SHORT PROBLEM: Repeat the rows word for word, beginning at the line that contains "Image resolution: width=1568" and stopping after the line that contains "click(x=37, y=686)".

START PROVIDED DATA

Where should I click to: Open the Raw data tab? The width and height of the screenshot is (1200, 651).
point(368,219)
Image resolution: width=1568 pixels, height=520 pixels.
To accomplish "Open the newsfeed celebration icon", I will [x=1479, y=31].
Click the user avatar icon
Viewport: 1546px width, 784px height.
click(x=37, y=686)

END PROVIDED DATA
START PROVIDED DATA

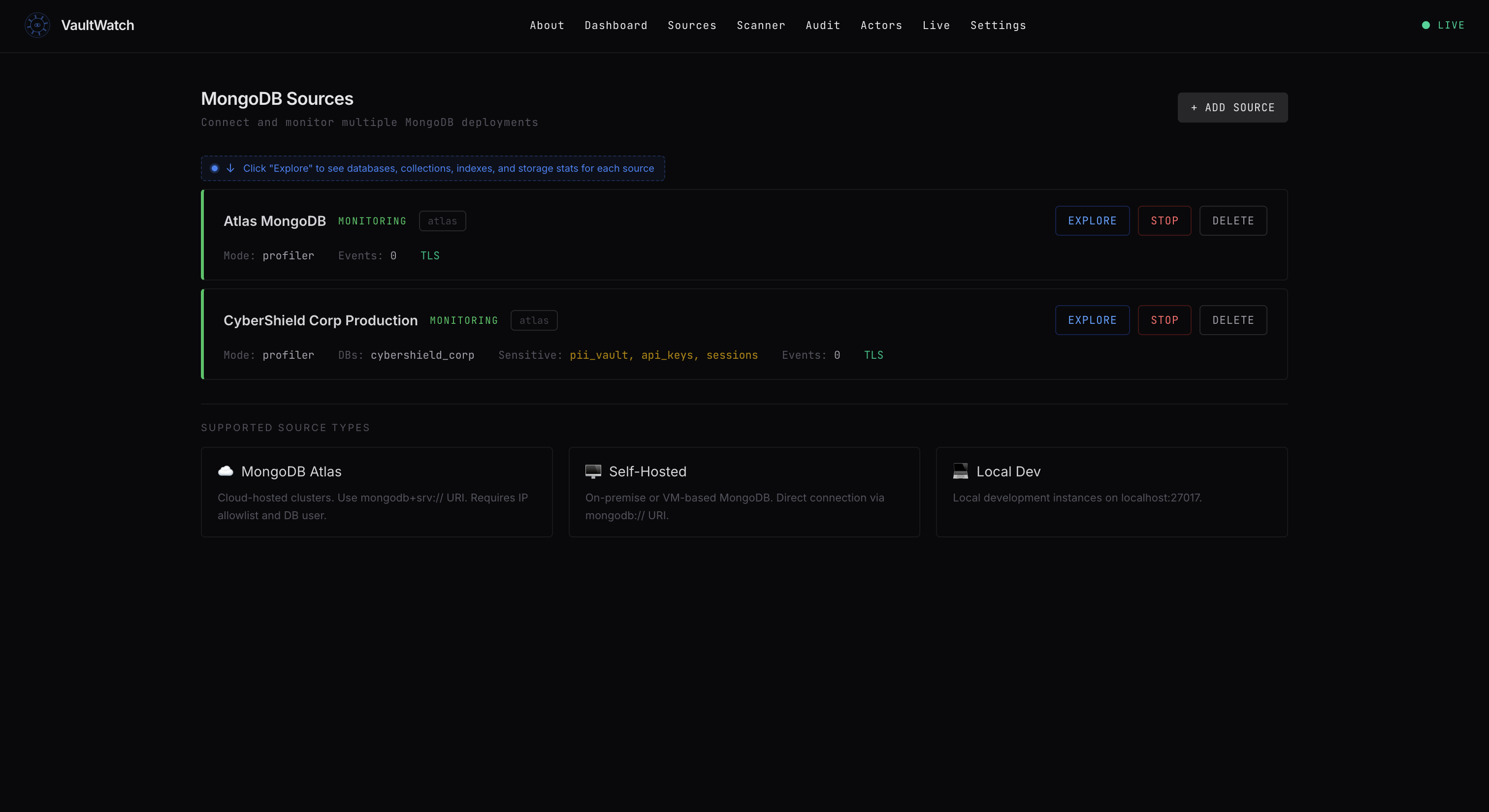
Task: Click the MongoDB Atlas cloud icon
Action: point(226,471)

END PROVIDED DATA

THE OUTPUT:
Image resolution: width=1568 pixels, height=520 pixels.
To accomplish "Open the newsfeed celebration icon", I will [x=1479, y=31].
Click the user avatar icon
Viewport: 1546px width, 784px height.
click(x=37, y=686)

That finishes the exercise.